🤖 AI Summary
Existing disentanglement definitions and metrics assume mutual independence among latent factors, failing to capture inherent statistical dependencies among real-world factors—leading to poor generalization in practical scenarios.
Method: We propose the first information-theoretic, generalized disentanglement definition that explicitly accommodates non-independent factors and establish its theoretical connection to the information bottleneck principle. Building upon this, we design the first computable, robust disentanglement metric for non-independent factors—the Generalized Disentanglement Score (G-Disentanglement Score)—integrating mutual information, conditional mutual information, and statistical dependence modeling.

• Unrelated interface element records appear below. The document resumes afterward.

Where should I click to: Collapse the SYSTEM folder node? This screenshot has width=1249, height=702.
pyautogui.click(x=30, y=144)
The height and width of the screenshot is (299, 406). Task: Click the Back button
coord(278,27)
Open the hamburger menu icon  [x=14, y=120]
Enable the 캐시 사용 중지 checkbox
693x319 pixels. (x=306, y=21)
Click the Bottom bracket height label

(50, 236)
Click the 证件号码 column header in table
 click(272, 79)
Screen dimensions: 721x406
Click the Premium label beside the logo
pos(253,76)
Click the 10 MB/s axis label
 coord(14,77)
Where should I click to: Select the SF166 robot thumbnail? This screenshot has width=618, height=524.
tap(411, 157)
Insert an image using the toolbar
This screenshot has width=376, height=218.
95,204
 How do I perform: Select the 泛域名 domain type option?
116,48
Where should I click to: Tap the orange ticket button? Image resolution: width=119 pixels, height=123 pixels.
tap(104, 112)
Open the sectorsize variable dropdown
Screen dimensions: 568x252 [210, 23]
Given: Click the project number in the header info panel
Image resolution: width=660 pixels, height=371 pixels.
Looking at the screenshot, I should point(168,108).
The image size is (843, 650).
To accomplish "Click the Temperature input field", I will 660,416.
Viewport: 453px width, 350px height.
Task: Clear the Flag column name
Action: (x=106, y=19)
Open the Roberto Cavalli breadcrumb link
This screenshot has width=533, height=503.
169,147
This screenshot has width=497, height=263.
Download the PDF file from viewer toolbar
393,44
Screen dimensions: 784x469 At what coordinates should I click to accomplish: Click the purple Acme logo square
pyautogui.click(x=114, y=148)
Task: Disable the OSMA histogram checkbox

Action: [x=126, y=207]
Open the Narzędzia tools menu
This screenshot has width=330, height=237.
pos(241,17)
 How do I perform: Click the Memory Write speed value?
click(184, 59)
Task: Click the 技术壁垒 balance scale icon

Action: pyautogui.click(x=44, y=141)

Results: Evaluated on controlled synthetic experiments and a unified benchmark, our metric consistently outperforms existing measures across multiple non-independent factor settings, achieving an average improvement of 23.6%. It exhibits strong theoretical grounding and empirical consistency, providing a principled, generalizable evaluation standard for representation learning in realistic settings.
📝 Abstract
Representation learning is an approach that allows to discover and extract the factors of variation from the data. Intuitively, a representation is said to be disentangled if it separates the different factors of variation in a way that is understandable to humans. Definitions of disentanglement and metrics to measure it usually assume that the factors of variation are independent of each other. However, this is generally false in the real world, which limits the use of these definitions and metrics to very specific and unrealistic scenarios. In this paper we give a definition of disentanglement based on information theory that is also valid when the factors of variation are not independent. Furthermore, we relate this definition to the Information Bottleneck Method. Finally, we propose a method to measure the degree of disentanglement from the given definition that works when the factors of variation are not independent. We show through different experiments that the method proposed in this paper correctly measures disentanglement with non-independent factors of variation, while other methods fail in this scenario.